I have the following code:
class User { /** * @AssertType(type="string") * @AssertNotBlank() * @AssertEmail() * @AssertLength(max=255) */ public $email; }
This object is filled from an API call. When validation takes place and property is filled with array value instead of string then NotBlank, Email, and Length validations continuing to work and I get “UnexpectedTypeException”.
I want validation system just to add one error about wrong value type and stop there.

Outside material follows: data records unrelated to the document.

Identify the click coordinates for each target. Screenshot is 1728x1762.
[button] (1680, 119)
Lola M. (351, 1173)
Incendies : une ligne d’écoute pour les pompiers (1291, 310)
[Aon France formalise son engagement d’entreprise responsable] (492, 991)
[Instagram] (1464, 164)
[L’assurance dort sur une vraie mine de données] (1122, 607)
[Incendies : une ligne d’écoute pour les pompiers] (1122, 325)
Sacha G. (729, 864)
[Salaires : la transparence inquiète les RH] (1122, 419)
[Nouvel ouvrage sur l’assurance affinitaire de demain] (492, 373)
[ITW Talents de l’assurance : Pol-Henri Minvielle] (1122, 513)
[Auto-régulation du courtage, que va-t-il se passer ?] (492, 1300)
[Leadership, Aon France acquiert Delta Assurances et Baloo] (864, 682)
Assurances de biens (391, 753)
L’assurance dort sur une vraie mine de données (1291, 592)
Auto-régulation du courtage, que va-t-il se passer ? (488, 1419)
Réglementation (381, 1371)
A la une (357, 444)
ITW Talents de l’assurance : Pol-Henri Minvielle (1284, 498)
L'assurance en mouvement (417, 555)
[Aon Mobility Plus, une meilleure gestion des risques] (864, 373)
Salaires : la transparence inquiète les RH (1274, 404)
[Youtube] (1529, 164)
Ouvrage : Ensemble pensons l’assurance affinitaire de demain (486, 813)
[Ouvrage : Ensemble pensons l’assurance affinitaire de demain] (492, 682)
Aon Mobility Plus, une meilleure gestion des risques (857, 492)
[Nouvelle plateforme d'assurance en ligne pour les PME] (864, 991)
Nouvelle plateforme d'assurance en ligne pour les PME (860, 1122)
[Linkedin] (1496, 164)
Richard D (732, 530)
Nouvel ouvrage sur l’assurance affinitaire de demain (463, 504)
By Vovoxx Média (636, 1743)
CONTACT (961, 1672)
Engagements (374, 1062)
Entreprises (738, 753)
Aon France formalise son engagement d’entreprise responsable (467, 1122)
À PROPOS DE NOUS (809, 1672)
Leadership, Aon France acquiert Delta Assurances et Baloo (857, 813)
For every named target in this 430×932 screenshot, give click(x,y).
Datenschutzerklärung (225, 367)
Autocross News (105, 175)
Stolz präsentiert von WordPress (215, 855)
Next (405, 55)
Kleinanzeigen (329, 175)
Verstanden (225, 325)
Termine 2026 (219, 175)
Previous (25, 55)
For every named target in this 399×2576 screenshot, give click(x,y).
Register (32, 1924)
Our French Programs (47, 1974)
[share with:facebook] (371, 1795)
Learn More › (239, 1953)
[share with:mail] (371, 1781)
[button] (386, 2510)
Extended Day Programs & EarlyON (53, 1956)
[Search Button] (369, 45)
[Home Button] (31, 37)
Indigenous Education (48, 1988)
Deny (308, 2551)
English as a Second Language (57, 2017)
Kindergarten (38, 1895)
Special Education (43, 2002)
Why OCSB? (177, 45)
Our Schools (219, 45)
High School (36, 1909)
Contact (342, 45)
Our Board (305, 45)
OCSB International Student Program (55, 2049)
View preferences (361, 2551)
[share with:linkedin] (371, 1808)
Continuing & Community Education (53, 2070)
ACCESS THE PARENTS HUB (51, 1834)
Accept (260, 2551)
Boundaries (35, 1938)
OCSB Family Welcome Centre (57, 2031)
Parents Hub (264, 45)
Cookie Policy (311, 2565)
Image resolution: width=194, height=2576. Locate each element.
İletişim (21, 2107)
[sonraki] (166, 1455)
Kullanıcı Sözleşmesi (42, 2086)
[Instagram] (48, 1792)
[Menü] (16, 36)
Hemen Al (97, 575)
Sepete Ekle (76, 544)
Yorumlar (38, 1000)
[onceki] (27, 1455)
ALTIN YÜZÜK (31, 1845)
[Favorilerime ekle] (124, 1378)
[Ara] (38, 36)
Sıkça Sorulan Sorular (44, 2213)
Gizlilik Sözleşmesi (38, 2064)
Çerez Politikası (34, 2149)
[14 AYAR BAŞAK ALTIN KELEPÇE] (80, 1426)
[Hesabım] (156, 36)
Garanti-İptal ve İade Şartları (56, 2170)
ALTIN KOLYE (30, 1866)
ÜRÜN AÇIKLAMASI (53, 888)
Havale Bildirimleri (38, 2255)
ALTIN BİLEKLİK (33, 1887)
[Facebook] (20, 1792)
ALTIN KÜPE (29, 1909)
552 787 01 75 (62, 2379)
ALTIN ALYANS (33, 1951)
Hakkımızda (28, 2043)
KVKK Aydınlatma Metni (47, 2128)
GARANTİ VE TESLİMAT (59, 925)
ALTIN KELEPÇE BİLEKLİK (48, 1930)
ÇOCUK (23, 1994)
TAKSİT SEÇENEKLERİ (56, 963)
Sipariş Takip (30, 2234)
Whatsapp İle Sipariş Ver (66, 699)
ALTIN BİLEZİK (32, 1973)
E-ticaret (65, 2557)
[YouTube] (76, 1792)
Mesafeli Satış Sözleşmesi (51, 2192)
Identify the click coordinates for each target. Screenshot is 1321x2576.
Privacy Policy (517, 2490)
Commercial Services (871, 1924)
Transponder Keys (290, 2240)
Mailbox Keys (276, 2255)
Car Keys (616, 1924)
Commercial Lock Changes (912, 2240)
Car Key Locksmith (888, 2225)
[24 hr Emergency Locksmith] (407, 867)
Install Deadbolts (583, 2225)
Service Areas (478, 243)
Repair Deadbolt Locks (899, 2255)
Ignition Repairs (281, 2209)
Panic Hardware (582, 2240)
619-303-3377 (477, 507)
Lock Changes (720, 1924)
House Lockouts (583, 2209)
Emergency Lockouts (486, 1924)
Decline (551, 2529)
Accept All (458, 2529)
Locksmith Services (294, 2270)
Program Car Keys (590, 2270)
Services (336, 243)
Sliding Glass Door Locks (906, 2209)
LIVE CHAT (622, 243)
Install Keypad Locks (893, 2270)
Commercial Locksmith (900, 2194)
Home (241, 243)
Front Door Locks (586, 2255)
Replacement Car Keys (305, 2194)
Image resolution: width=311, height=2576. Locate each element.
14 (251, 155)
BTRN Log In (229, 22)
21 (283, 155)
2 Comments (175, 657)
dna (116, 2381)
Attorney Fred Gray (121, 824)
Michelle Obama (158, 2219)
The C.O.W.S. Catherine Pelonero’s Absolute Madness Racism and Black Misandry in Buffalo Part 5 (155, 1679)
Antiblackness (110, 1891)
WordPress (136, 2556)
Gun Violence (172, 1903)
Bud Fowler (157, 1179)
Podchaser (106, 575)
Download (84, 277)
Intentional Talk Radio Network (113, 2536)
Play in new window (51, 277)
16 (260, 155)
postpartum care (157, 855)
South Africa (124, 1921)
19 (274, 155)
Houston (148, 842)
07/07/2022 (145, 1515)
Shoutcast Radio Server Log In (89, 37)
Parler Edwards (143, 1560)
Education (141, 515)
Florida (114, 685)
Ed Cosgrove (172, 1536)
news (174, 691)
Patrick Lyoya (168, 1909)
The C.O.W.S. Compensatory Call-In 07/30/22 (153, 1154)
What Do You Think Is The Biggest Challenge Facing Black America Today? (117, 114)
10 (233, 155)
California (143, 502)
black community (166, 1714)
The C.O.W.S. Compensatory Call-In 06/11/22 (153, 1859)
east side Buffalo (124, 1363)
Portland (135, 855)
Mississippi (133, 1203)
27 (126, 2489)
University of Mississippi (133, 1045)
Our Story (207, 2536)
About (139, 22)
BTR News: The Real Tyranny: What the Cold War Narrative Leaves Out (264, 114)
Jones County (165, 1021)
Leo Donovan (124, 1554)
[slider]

I’ve made custom constraint validator
class ChainConstraintValidator extends ConstraintValidator { /** * {@inheritdoc} */ public function validate($value, Constraint $constraint) { if (!$constraint instanceof ChainConstraint) { throw new UnexpectedTypeException($constraint, __NAMESPACE__.'All'); } $context = $this->context; $prevCount = $context->getViolations()->count(); $validator = $context->getValidator()->inContext($context); foreach ($constraint->constraints as $constraintStep) { $errors = $validator->validate($value, $constraintStep); if ($errors->getViolations()->count() > $prevCount) { break; } } } }
It works and I used it like this:
@ChainConstraint( @AssertType(type="string"), @AssertNotBlank(), @AssertEmail(), @AssertLength(max=255) )
I have a lot of such classes in my project. Is there any more beautiful and requiring less code a way to achieve this?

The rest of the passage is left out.